Esce nelle librerie “Miscuglio di scintille”, l’opera in cui Viorica Petroff distilla la propria esperienza umana in una narrazione libera, vibrante e profondamente sincera. Scritto con un linguaggio che si fa terra d’accoglienza, il volume non è solo una raccolta di testi, ma un manifesto di resilienza e stupore. «Ho scelto questo titolo - spiega l’autrice di origine rumena che vive a Pomezia (Roma) - perché la mia vita è un insieme di emozioni e di turbamenti, un intreccio di miracoli e di una nuova energia positiva». La silloge - pubblicata nella collana “I Diamanti della Poesia” dell’Aletti Editore - riflette la natura stessa della vita dell’autrice. Dalla nascita del nipote Nicholas - il cui primo grido di vita è celebrato tra le pagine come un inno all’esistenza - ai cambiamenti ciclici della natura che portano con sé una nuova linfa, la Petroff ci insegna l’arte di “vivere felici con poco e niente”. Il libro è il risultato di una metamorfosi dell’anima, dove la poetessa ha spostato i suoi lampi di esistenza sulla carta, creando una mappa che attraversa la tenerezza, il suo borgo d’adozione e le ombre del mondo: il libro non fugge dal dolore ma affronta anche le perdite, l’odio e le ferite della guerra. «Atterrata in un paese dove l’arte sale e scende le scale - scrive, nella Prefazione, Alfredo Mogol, autore, figlio del noto paroliere - ha traslocato nell’inchiostro dei suoi versi la sua vita, la sua morale e la sua poesia».
L’autrice rivendica una fedeltà assoluta alla realtà.
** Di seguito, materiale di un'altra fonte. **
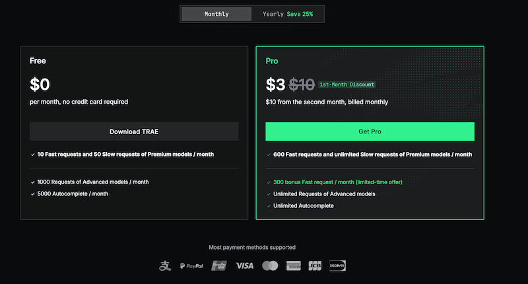Click the checkmark beside Unlimited Autocomplete
The height and width of the screenshot is (284, 528).
(268, 206)
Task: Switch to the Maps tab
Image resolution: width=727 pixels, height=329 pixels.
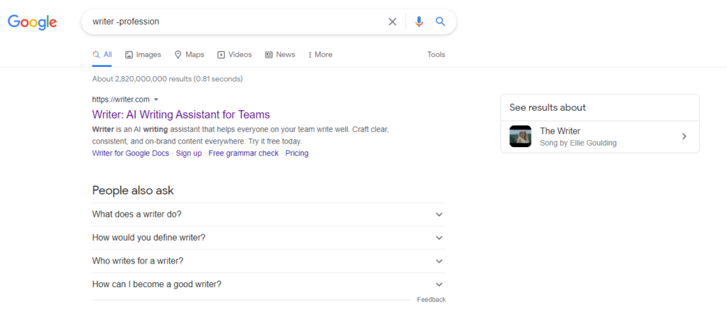Action: pos(189,55)
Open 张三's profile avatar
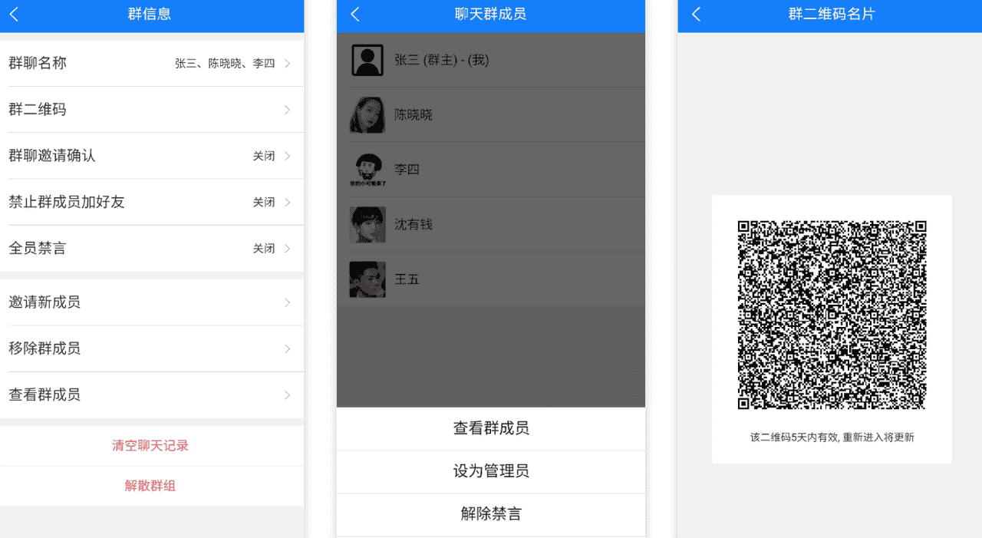982x538 pixels. pos(367,59)
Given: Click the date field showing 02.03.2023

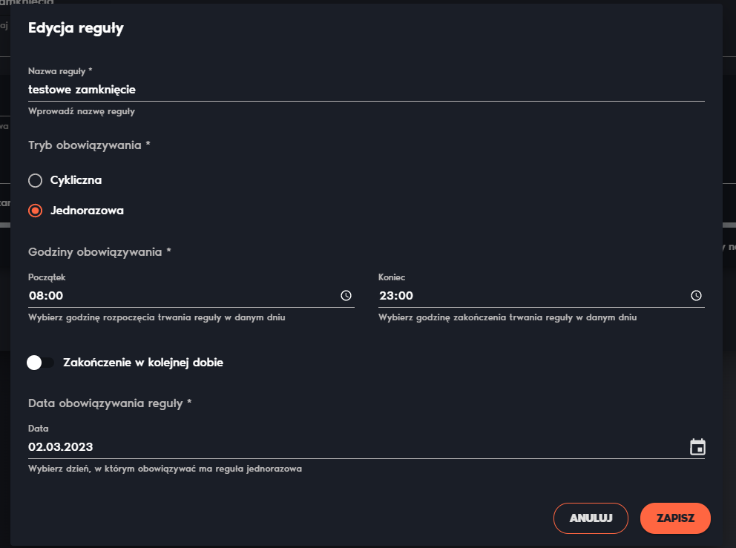Looking at the screenshot, I should point(358,446).
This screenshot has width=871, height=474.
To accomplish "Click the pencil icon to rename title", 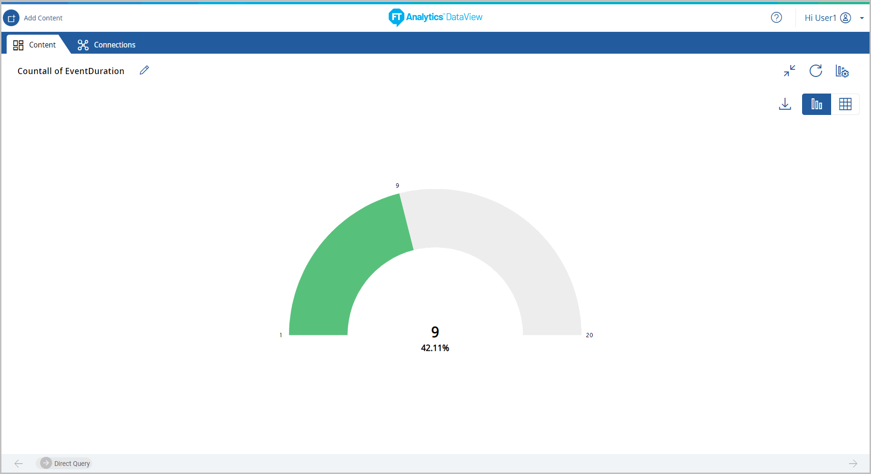I will point(144,70).
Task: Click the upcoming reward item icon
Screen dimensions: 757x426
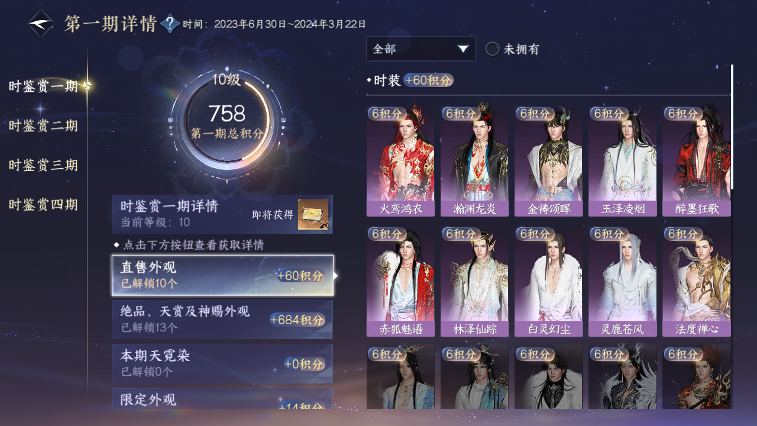Action: click(313, 214)
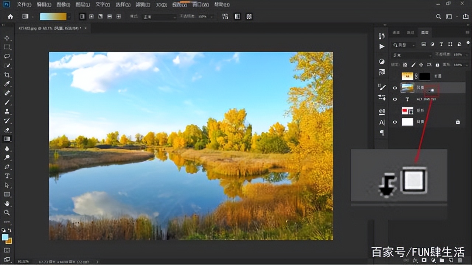Image resolution: width=472 pixels, height=265 pixels.
Task: Select the Clone Stamp tool
Action: click(7, 112)
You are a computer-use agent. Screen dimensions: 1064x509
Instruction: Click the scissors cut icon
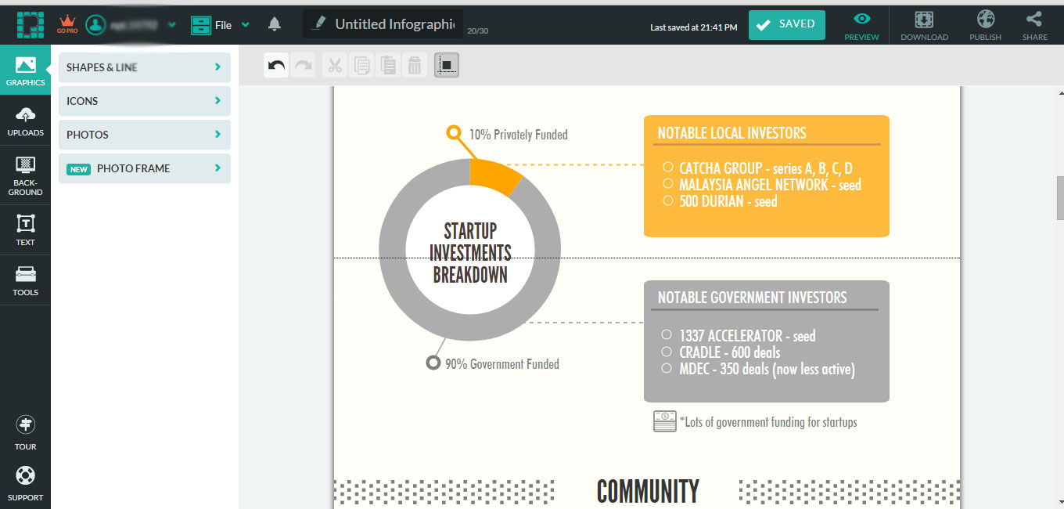pos(335,66)
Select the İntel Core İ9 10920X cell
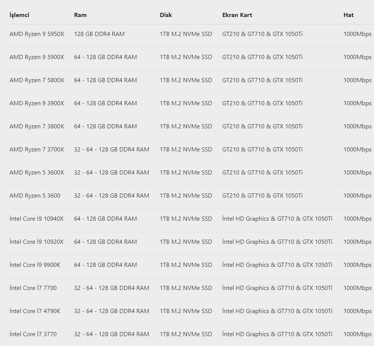This screenshot has width=374, height=346. click(36, 242)
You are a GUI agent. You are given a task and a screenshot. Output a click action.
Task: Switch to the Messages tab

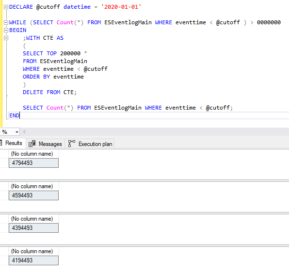tap(46, 144)
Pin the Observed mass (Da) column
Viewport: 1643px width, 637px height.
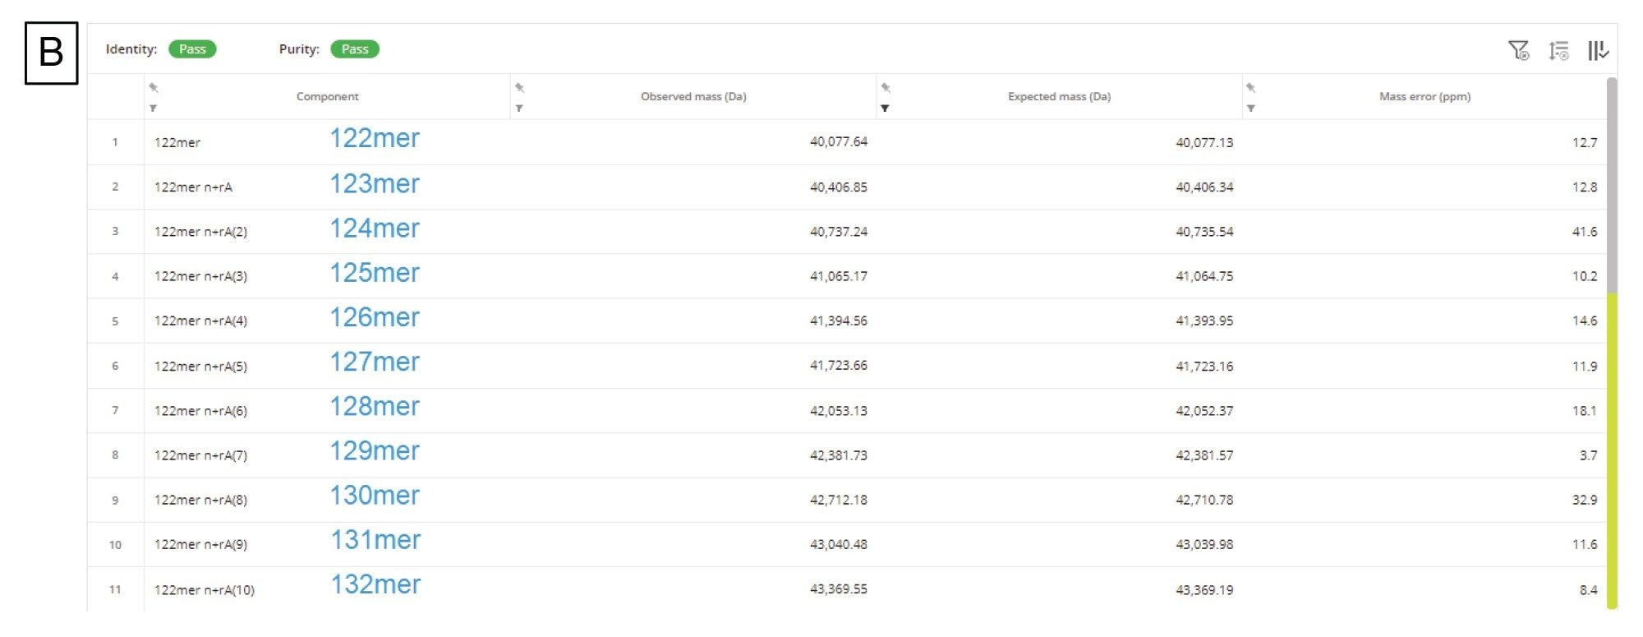(519, 87)
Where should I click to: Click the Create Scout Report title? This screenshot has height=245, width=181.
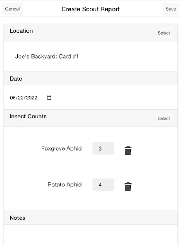coord(91,9)
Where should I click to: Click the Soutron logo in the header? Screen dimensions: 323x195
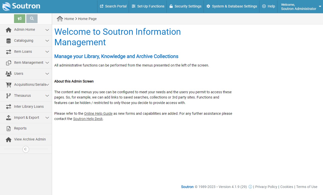[21, 7]
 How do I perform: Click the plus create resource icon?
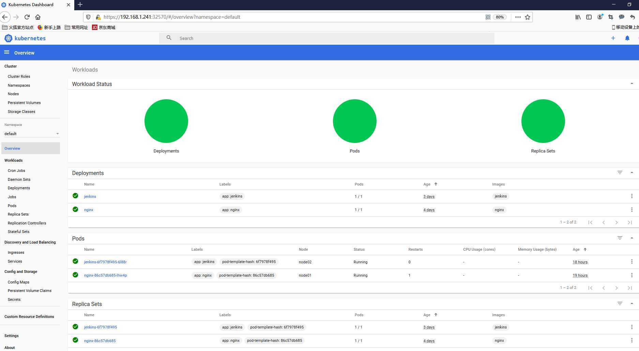pyautogui.click(x=613, y=38)
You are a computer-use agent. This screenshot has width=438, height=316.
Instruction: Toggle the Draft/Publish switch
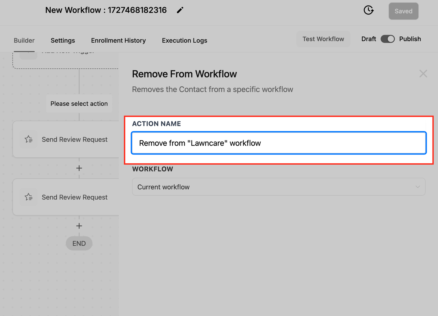pyautogui.click(x=388, y=39)
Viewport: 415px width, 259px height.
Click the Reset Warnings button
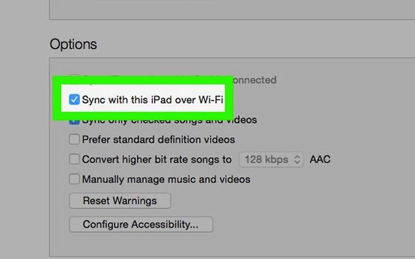click(x=120, y=200)
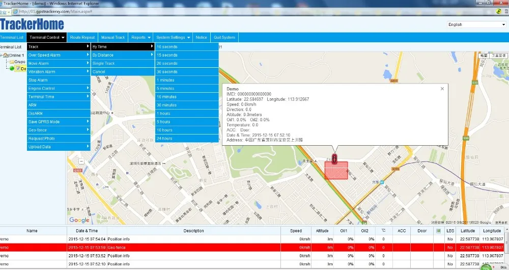The height and width of the screenshot is (270, 509).
Task: Toggle the Demo terminal checkbox
Action: click(x=18, y=68)
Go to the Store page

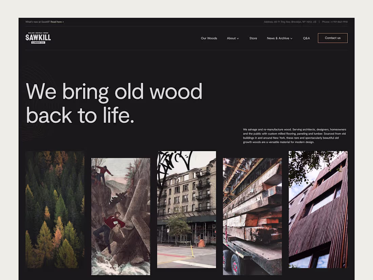(253, 38)
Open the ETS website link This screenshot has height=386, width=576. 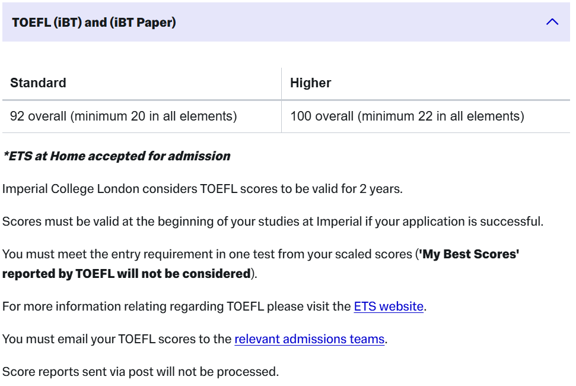389,306
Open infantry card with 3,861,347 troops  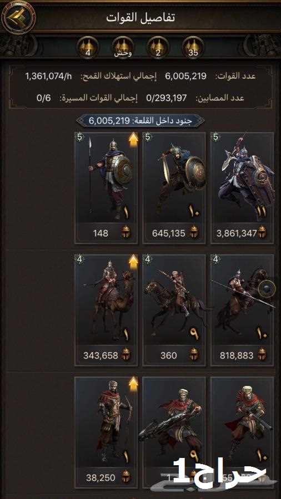(x=242, y=188)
Le sue parole non sono finzioni, ma compagne di viaggio che vivono e respirano insieme a lei. «Faccio in modo che le parole vivano insieme a me, proprio nel momento in cui la realtà si stende davanti ai miei occhi e si meraviglia». Viorica Petroff scrive per necessità dell’animo, cercando nella lingua italiana il ponte perfetto per unire il proprio vissuto al cuore del mondo intero. «Il mio io è influenzato da tutto ciò che mi circonda, dal tempo alla materia. Il paesaggio esterno fluisce come una pioggia di stelle, si abbandona a sé stesso e per un attimo diventa sogno. Alla fine “i sogni non ancora sognati” sono parte integrante della mia architettura interiore, condivisibile a tutti».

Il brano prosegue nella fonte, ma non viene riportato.